You must re-drill for bolt- circle center on the traction beam. If part
of the hole interferes, you can use a grinder with a carbide burr or a
rat tail file to open up the hole just far enough to position the bolt
for the new center link. The hole size is 1/2".
- Slide the traction beam assembly back up into position and fasten at
three rear end cover bolts and the two 1/2" bolts. If you discovered in
step 15 that you needed spacers between the bosses on the
traction beam and the rear end housing, be sure to use them now. We are
checking to make sure that when the traction beam is tight, the stub
locates exactly in the center of the hole in the aluminum plate. (You
will find that your hardware pack supplies you with two different
lengths of 1/2" bolts. Select the bolt length that goes along best with
the combination of spacers that you will be using) Note: Traclink
is ride height sensitive! If you plan on changing your car's ride height
in the future, you will need to re center the stub at that time!
- Remove the traction beam. Locate the steel sleeve with the
washer welded onto it. Slide the small OD rubber bushing into it. (View
4) Smear some grease inside the steel sleeve so that the metal bushing
inside has lubrication. Use good quality waterproof synthetic grease.
- Slide the assembly onto the traction beam stub, washer side first.
- Slip the traction beam stub up into the large hole in the aluminum
body plate. The step in the rubber bushing will index into the large
hole in the aluminum body plate. Fasten the traction beam down, making
sure to use the two1/2" lock washers and the two flat washers at the
traction beam boss mounting points. Once started tighten down the rear
cover plate bolts first, to factory torque. After that, tighten the two
1/2" bolts to 70 ft/lb.
- Up forward at the traction beams stub end, slide the remaining
(large OD) rubber bushing onto the steel sleeve, with the step in the
bushing indexing in the body plate. (View 4) Place the large diameter
concave washer onto the sleeve. The concave side goes toward the rubber
bushing.
- Install the 1" jam nut and tighten it until it bottoms out.
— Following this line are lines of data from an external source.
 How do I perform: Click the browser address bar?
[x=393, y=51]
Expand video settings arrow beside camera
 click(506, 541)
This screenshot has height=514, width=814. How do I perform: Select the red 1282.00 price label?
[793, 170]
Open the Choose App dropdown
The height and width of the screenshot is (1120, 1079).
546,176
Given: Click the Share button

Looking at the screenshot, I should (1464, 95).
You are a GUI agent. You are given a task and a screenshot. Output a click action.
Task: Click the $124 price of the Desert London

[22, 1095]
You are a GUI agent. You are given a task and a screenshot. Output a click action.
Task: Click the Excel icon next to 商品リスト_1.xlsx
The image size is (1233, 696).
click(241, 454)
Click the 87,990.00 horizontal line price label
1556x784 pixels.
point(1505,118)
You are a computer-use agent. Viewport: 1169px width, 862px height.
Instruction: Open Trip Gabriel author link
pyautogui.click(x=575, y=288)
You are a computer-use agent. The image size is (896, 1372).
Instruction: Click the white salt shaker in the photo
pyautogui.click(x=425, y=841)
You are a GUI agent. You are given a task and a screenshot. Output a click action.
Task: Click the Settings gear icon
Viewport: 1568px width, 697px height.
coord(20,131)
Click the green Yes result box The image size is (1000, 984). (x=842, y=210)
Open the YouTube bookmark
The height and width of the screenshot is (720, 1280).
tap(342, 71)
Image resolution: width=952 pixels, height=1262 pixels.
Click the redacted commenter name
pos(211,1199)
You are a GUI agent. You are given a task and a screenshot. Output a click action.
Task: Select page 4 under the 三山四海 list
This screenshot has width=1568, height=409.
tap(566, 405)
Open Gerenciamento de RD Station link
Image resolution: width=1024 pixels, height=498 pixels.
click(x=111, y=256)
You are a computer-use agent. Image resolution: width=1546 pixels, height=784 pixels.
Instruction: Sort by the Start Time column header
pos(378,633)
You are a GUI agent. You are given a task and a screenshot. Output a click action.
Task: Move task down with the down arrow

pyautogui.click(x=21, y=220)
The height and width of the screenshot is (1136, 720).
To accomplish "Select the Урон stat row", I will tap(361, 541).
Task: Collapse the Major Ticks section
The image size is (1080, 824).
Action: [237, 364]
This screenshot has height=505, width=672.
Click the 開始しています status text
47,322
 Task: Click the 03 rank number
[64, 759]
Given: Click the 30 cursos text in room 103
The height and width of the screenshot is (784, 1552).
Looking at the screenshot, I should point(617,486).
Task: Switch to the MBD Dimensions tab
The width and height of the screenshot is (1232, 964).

(i.e. tighten it down until it is all the way to the end of the threads
on the steel sleeve) Compression on the bushing is preset by the
tolerances by the steel sleeve.
- Install the 1" fine thread end cap. It is easily recognized because
it has a grease fitting attached. Tighten the end cap down until it
bottoms out on the steel bushing sleeve. Going back to the 1" jam nut,
loosen it until it contacts the end cap. Putting a wrench on both the
end cap and the 1" jam nut, tighten them against each other.
- Re-install the exhaust. As stated earlier, this may or may not be
clear cut. Generally, if clearance is at a premium, a slight rotation of
the exhaust pipe immediately ahead of the muffler and/or the muffler
itself is all that’s required.
- No realignment of the front end is necessary.
- Remove the pinion snubber, as it is no longer used.
- Quad shock setup and brackets may also be removed. If you don’t wish
to do this, skip this step.
- Lubricate Traclink bushing via its grease fitting. When
filled, lube will come out the back, where the traction beam slides into
place. Use a waterproof synthetic grease, as this will preserve the
operational integrity of the bushing, providing quiet operation
and long life.
- Installation is now completed. Enjoy!

Special note on Traclink UPGRADES
It is imperative that the pieces of the Traclink not be "mixed &
matched". The stub at the end of the track beam and the gold iridescent
bushing sleeve are considered a matched pair because each bushing sleeve
is precision honed to fit that particular traction beam stub.
Also, when reinstalling the kit, be sure to use the new hardware kit
provided with the Traclink upgrade. This new hardware kit provided with
the Traclink upgrade. This new hardware is critical to insure proper
location of the updated track beam.
The installer should note that failure to observe these guidelines can
result in unacceptable Traclink performance.